Curt Smith of the Indiana Family Institute observed, “Newt is brilliant, but he is a tough candidate for evangelicals to get behind. He’s probably the most pragmatic of the candidates, but they look for principled leaders. Newt’s world view is what works as opposed to what’s right and they aren’t always the same.”
Gingrich rose to power in Congress by taking out Speaker Jim Wright over a book deal, only to have his own book deal challenged several years later. Smith served as U.S. Rep. John Hostettler’s chief of staff when the congressman voted “present” in the 1997 vote for Speaker.
As to where Hoosier evangelicals will end up in the presidential race, Smith said, “There really isn’t someone in the race” for them to support. “They’ll get behind the eventual Republican nominee. I think you can stick a fork in Cain. It’s been a very odd race. It’s moving fast.
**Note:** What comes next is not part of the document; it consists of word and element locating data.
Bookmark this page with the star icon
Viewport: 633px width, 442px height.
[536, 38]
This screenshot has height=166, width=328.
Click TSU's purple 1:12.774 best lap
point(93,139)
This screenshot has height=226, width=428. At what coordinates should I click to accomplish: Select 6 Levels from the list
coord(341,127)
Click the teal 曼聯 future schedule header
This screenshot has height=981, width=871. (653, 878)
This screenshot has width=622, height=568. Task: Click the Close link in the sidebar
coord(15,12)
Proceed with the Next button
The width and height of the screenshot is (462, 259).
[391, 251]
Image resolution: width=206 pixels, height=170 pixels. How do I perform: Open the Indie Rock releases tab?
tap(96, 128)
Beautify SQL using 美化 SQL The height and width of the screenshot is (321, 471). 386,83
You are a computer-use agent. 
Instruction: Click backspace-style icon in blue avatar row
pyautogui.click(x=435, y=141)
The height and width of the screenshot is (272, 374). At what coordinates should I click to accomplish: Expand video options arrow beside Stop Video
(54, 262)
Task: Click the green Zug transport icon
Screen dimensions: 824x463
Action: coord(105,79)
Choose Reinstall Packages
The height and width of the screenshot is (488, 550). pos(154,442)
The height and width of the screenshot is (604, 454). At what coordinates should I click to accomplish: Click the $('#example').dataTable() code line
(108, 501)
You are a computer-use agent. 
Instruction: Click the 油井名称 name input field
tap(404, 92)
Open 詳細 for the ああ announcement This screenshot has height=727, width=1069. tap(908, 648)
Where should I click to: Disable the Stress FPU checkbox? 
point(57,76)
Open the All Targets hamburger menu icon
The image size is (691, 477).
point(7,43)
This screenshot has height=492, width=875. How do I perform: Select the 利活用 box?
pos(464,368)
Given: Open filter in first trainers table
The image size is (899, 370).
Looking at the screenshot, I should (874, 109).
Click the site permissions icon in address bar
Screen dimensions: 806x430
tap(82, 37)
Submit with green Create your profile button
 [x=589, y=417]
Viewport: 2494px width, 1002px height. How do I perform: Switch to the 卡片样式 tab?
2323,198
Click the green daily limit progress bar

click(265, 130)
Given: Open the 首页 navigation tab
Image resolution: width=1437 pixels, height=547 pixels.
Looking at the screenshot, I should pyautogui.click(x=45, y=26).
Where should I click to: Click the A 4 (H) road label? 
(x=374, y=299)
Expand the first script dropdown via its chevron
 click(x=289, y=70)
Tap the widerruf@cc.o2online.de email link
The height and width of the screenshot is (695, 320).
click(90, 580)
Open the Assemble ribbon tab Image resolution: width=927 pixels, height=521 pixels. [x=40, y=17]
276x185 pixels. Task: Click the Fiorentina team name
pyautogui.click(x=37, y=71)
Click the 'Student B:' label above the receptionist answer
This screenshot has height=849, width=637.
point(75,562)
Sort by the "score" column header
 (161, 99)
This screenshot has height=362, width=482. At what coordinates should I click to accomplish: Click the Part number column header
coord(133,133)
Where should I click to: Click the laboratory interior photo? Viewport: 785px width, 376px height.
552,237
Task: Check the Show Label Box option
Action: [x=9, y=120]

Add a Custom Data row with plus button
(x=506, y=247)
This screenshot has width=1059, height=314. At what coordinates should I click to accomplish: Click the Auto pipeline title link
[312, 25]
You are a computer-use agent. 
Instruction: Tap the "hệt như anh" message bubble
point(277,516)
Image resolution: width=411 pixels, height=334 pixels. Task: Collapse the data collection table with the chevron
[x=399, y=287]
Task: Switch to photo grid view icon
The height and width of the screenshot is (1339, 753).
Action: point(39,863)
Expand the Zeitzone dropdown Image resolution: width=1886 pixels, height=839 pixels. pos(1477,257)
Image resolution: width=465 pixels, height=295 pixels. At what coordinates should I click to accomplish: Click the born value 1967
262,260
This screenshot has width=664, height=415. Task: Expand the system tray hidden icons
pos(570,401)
I’m amazed how fast the information gets absorbed.”
Smith said he believes the presidential race will probably be resolved on Jan. 31 with the Florida primary, with Romney “slogging through.” Chris Chocola of the Club for Growth also expects Romney to be nominated.
But Howard County Republican Chairman Craig Dunn said he believes there’s a good chance the GOP won’t have a nominee by the May 8 primary. “We will be running our Lincoln/Reagan Day late in April just to take advantage of a possible appearance by a presidential contender,” Dunn said.
By then, the GOP may have turned away from Newt, or as The Pythons would say, “I got better.”